View Full Version : What are my best options for drawing a template...




katy
Jul 3, 2007, 07:11 AM
Hello, i have to draw up a template (as large as 100cm, for the print people to cut around) so that i can drop graphics in to it so it is ready for print. What is the best program to do this?

Thanks



iMeowbot
Jul 3, 2007, 07:18 AM
Could you tell us a little more about what "print" means in this case? Are you thinking more along the lines of photography, volume commercial printing, desktop printing? There are lots of programs that can do this kind of thing, but I'd hate to say to run out and get some über-expensive layout thing if your needs were simpler.

katy
Jul 3, 2007, 07:26 AM
Could you tell us a little more about what "print" means in this case? Are you thinking more along the lines of photography, volume commercial printing, desktop printing? There are lots of programs that can do this kind of thing, but I'd hate to say to run out and get some über-expensive layout thing if your needs were simpler.
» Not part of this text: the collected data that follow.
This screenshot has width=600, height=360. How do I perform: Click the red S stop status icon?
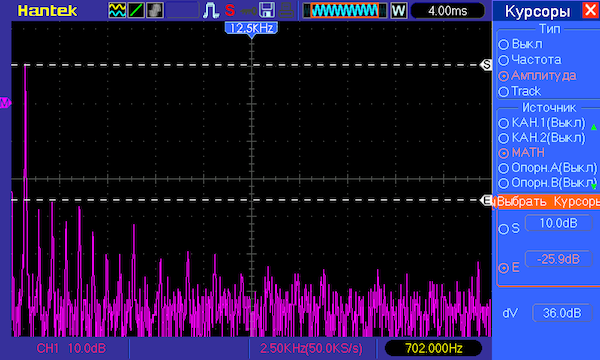coord(230,10)
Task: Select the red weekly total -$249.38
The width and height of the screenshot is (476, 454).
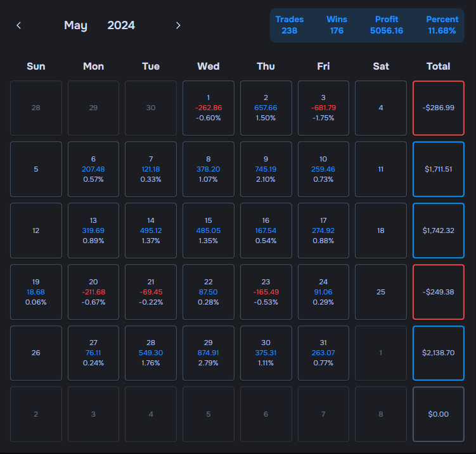Action: pyautogui.click(x=438, y=292)
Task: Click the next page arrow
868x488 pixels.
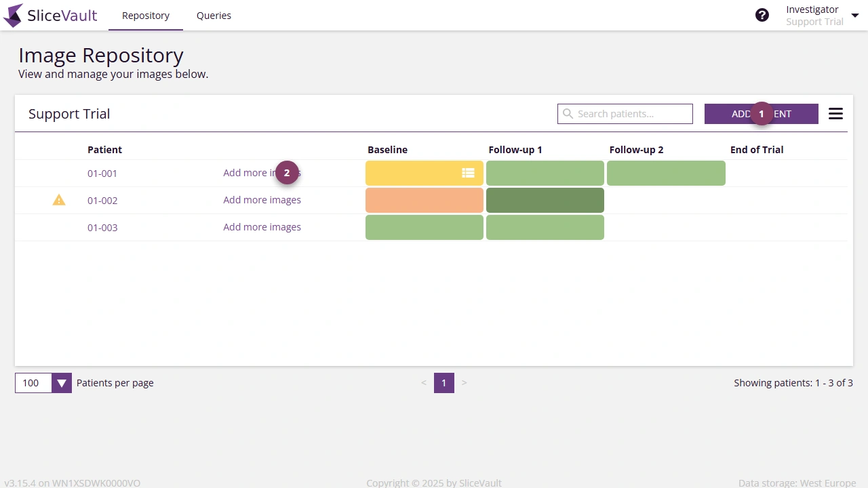Action: point(465,382)
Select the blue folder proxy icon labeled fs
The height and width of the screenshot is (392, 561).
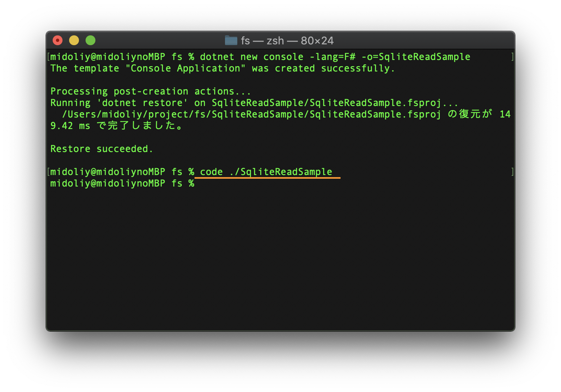coord(231,40)
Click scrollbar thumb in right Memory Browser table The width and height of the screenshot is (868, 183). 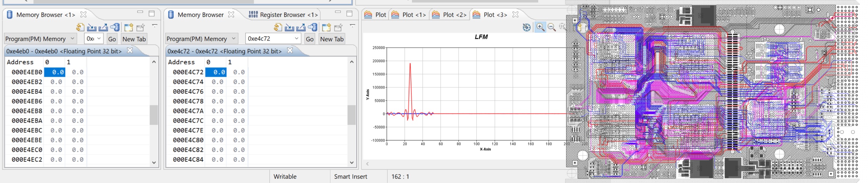coord(352,115)
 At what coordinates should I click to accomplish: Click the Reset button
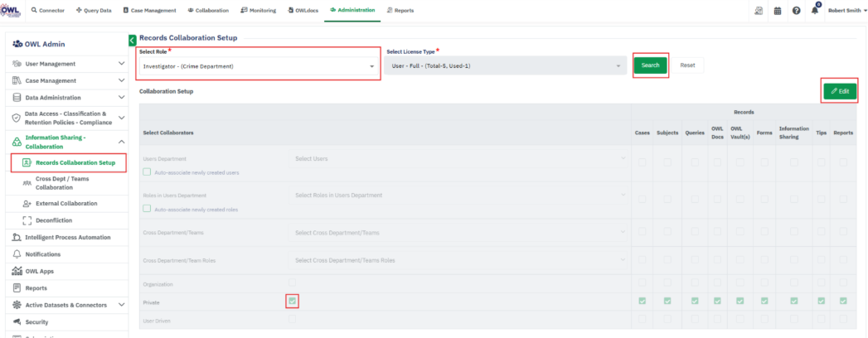pos(687,65)
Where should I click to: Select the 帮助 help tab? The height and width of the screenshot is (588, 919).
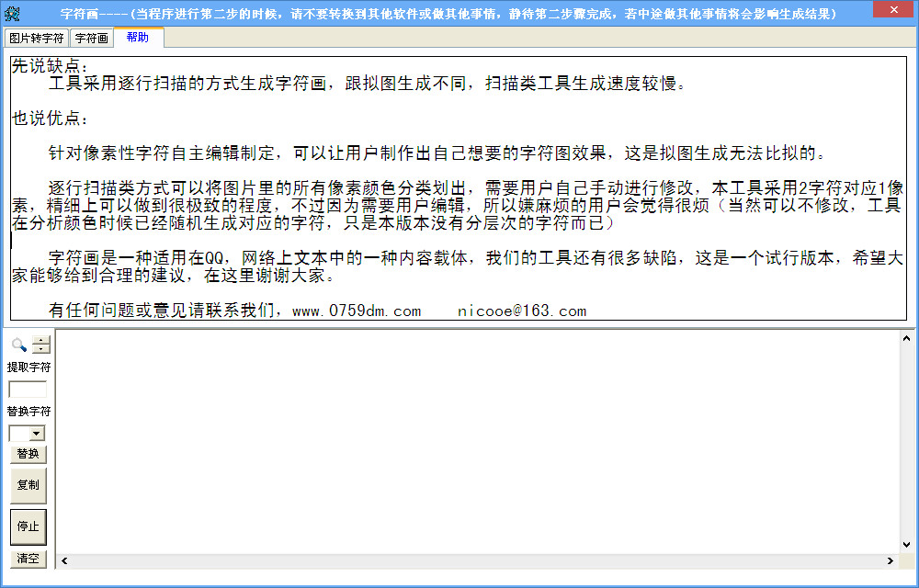pyautogui.click(x=137, y=39)
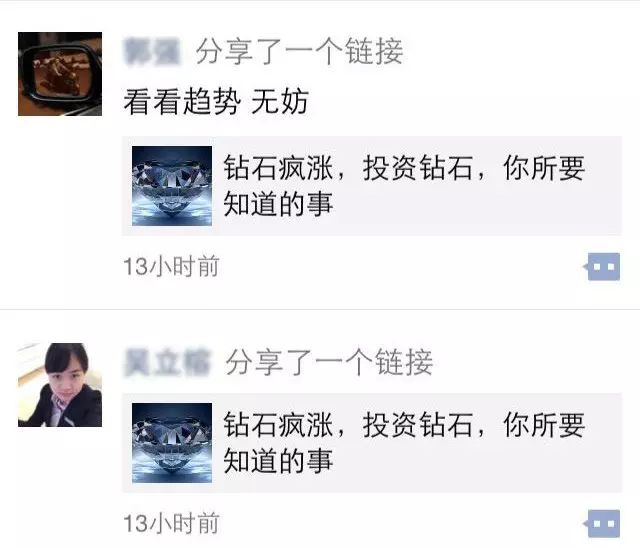Tap 知道的事 text in second link card
The image size is (640, 548).
(x=278, y=461)
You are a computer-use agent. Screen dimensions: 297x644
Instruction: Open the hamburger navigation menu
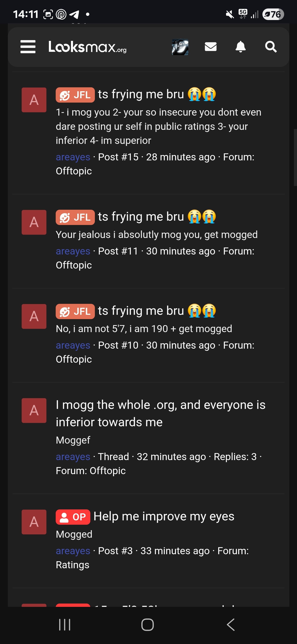point(28,48)
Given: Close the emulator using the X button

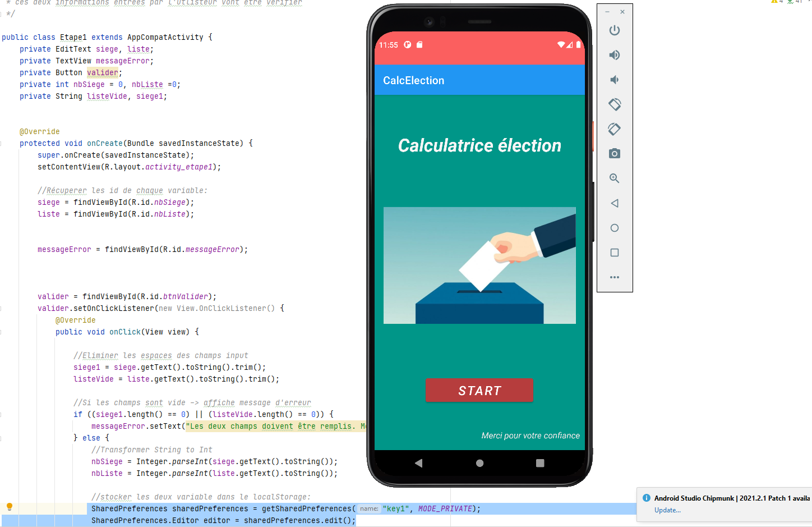Looking at the screenshot, I should pyautogui.click(x=622, y=12).
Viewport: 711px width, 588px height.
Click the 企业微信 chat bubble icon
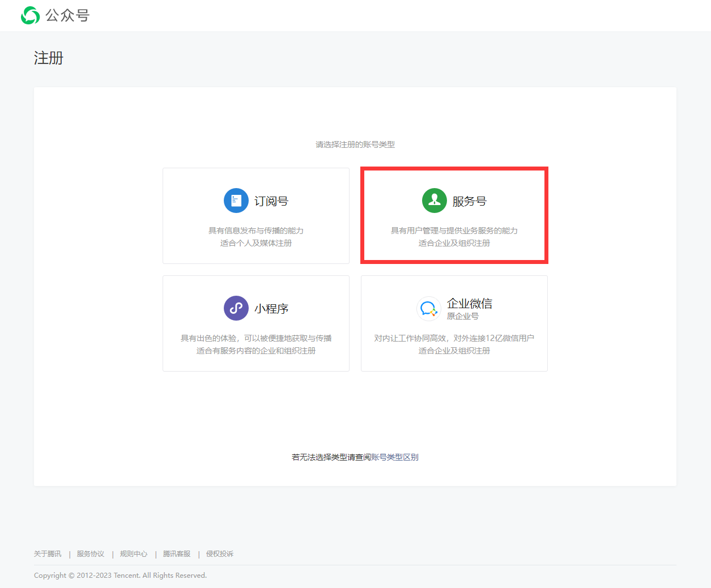pos(429,309)
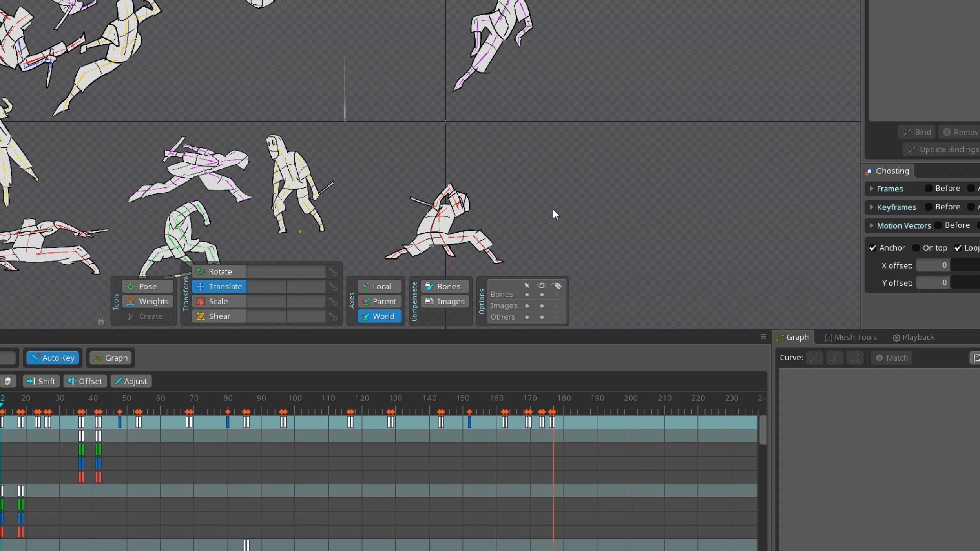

I am to create a template for the print people to mount on a particular frame. So i am responsible for the digital print and the drawing up of this template.

What are my options?

iMeowbot
Jul 3, 2007, 11:19 PM
Oh. Kay. Your options are really wide open there, given the very general description of what you want to do. The right tool will depend on what you have in mind with those templates.

First, the heavy hitters: desktop publishing. The common ones are InDesign and Quark, and a lightweight contender would be iWork. This type of program is best for setting type and laying out artwork on the page. these programs don't really have artwork creation at the heart, but basic drawing tools are included.

Next up are the vector art programs. Illustrator pretty much owns this category at present, especially if you need output that won't make the printers hate you. It does well with small spans of type, but it doesn't have all the fancy text facilities of the DTP programs. Its vector drawing tools are comprehensive, and it's very easy to place photos or other external artwork. It includes the tools needed to make everything ready for the printer. From what little I can gather from your posts, I think this may be what you want.

Finally there are the bitmap programs, Photoshop and many competitors. PS is somewhat print-friendly (and more than somewhat if you're going to place its output into one of the above-mentioned possibilities), type is not its strong suit but it can do a reasonable job depending on your needs. If your template would end up being some kind of photo or bitmap work itself, simple layering may handle the job. PS gives you a big bag of filters and retouching tools that aren't so easily applied by the other options. On the minus side, your output is pixels, this may or may not give you trouble, depending on just what you're planning to put in these frames.

katy
Jul 4, 2007, 06:52 AM
I did start using Indesign (educated guess), your input has reassured me though as i was not sure that that would be the right tool for the job.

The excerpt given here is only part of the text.